Studio album by Nancy Wilson
- Released: December 1966
- Recorded: July 13–15, 1966
- Studio: Capitol (Hollywood)
- Genre: Vocal jazz, soul
- Length: 32:03
- Label: Capitol
- Producer: David Cavanaugh

Nancy Wilson chronology
| Tender Loving Care (1966) | Nancy - Naturally (1966) | Just for Now (1967) |

= Nancy – Naturally =

Nancy – Naturally is a studio album by Nancy Wilson released in 1966. Billy May served as the arranger and conductor, and David Cavanaugh produced the album. It entered the Billboard 200 on January 28, 1967, and remained on the chart for 21 weeks, peaking at No. 35. It reached #4 on the Hot R&B LPs chart. The song "In The Dark" was released as a single, with "Ten Years Of Tears" as the B-side.

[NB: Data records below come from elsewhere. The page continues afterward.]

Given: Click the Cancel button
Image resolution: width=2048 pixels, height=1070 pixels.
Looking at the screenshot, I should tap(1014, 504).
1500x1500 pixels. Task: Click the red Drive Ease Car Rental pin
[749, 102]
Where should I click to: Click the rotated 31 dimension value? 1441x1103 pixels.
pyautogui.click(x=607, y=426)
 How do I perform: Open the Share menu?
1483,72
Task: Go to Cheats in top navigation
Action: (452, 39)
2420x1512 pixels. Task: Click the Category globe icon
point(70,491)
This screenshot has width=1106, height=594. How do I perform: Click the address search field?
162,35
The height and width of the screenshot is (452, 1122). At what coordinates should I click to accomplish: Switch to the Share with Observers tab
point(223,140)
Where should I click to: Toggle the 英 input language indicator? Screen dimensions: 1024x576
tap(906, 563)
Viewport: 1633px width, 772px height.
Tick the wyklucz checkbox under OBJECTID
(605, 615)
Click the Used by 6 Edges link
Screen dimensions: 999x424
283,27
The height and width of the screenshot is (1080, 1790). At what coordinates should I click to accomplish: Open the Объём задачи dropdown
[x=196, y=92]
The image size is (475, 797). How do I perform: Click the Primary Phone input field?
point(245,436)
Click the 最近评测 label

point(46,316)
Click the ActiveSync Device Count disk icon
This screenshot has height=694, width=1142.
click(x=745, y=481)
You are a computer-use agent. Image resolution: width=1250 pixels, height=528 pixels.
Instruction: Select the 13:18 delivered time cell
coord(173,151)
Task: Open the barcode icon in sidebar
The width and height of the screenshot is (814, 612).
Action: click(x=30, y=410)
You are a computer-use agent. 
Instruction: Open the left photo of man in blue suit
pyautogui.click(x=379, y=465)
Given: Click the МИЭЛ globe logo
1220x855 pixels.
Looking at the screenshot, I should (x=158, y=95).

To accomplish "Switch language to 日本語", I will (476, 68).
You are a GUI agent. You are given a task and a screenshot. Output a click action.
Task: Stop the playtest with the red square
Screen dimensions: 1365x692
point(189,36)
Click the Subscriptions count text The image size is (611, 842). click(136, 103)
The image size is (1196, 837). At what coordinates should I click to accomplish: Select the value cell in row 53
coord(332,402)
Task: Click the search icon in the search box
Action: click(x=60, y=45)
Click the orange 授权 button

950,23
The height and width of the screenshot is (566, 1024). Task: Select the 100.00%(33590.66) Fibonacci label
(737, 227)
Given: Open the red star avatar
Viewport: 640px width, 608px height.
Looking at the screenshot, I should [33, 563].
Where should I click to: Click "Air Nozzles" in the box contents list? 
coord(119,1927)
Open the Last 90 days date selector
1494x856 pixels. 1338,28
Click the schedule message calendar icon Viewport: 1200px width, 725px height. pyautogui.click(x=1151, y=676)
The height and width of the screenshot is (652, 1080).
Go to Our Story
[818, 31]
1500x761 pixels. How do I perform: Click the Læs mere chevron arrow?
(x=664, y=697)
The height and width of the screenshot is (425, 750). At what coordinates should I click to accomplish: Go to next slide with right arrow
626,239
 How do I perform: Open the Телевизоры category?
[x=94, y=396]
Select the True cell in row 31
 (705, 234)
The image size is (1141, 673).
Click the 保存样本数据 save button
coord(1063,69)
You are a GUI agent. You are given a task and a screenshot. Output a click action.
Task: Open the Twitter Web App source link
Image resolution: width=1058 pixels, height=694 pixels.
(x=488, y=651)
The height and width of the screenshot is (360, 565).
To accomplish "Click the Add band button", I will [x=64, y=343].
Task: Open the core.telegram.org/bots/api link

Stephen Cook at AllMusic says, "Wilson displays all her talents" on Nancy – Naturally. "On the blues end of things, she turns the lights down low with a smoldering cover of Lil Green's classic 'In the Dark' and swings it hard and brass-heavy on the Joe Williams/Count Basie number 'Alright, Okay, You Win.' And for some of her patented ballad heaven, there are stunners like Michel Legrand's 'Watch What Happens' and Lil Armstrong's forlorn standard 'Just for a Thrill." Cook applauds Billy May's charts, saying the arranger was "adept with all the album's many moods" and concludes by stating that the record "may not be essential Wilson listening, but it still makes for a very enjoyable trip around the turntable."

Professional ratings
Review scores
| Source | Rating |
| AllMusic | Star |
| The Virgin Encyclopedia of Jazz | Star |

== Track listing ==

=== Side 1 ===

1. "In The Dark" (Lil Green) – 2:35
2. "Ten Years Of Tears" (Vicki Harrington) – 2:31
3. "Since I Fell for You" (Buddy Johnson) – 3:10
4. "You Ain't Had The Blues" (Ronnell Bright, Rosebud Joiner) – 2:22
5. "Willow Weep For Me" (Ann Ronell) – 3:19
6. "My Babe" (Willie Dixon) – 2:07

=== Side 2 ===

1. "Just For A Thrill" (Don Raye, Lil Armstrong) – 2:32
2. "Alright, Okay, You Win" (Mayme Watts, Sid Wyche) – 2:17
3. "I Wish I Didn't Love You So" (Frank Loesser) – 3:22
4. "Smack Dab In The Middle" (Charles E. Calhoun) – 2:00
5. "Watch What Happens" (Michel Legrand, Norman Gimbel) – 3:00
6. "Ain't That Lovin' You" (Deadric Malone) – 2:38

== Personnel ==

- Nancy Wilson – vocals
- Willie Smith – alto saxophone
- Wilbur Schwartz – saxophone
- Harry Klee – saxophone
- Justin Gordon – saxophone
- Charles Genty – saxophone
- Don Fagerquist – trumpet
- Tony Terran – trumpet
- Ray Triscari – trumpet
- John Audino – trumpet
- John Fowler – trumpet (2, 4, 9, 12)
- Tommy Pederson – trombone
- Lew McCreary – trombone
- Vernon Friley – trombone
- William Schaefer – trombone
- Francis Howard – trombone
- Ronnell Bright – piano
- Mike Melvoin – organ
- John Collins – guitar
- Herb Ellis – guitar (2, 4, 9, 12)
- Howard Roberts – guitar (except for 2, 4, 9, 12)
- Buster Williams – bass
- Charles Berghofer – bass
- Earl Palmer – drums
- Billy May – arranger, conductor
- David Cavanaugh – producer

From The Music of Billy May: A Discography (Greenwood Press, 1998).